In 2001, the FDA approved Imatinib, the first drug to be developed by targeting a specific protein Kinase and the first molecularly targeted drug to fight cancer. It was considered a milestone in the development of kinase inhibitors. Since then, more than 70 novel drugs have been approved, and kinase inhibitors have become the dominant drug in cancer treatment for some time and exert a major impact on the existing therapies for some non-cancer diseases as well.
Kinase families and targets of approved drugs
Protein phosphorylation and dephosphorylation mediated by kinases and phosphatases act as regulatory switches in numerous cellular physiological processes, such as cell proliferation, apoptosis, subcellular migration, inflammation, and metabolism.
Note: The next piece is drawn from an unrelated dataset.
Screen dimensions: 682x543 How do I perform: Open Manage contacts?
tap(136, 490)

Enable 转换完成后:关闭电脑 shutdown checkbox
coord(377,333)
The human kinase group consists of 560 protein kinases, which are mainly divided into 8 categories, such as tyrosine kinases (TK) and atypical protein kinases. Kinase inhibitors target 21 kinase families, accounting for about 20% of the human kinase group. Among them, TK, TKL, STE, CMGC and AGC are the most thoroughly studied kinases, and atypical protein kinases and lipid kinases each have one family distribution. Even the most studied TK family has 70% of its targets unexplored, so there is still plenty of room for kinase target development.
Kinase inhibitors that target cancers
Translocation or mutation leads to abnormal kinase activation, which drives the development of cancer. The identification of these driving forces has facilitated the development of molecularly targeted cancer therapies. A pioneering example is the creation of Imatinib by the identification of BCR-ABL translocation, which leads to elevated tyrosine kinase activity and ultimately drives CML. The indications of 61 kinase inhibitors (89%) and 10 mAbs (100%) currently approved by the FDA all include cancer.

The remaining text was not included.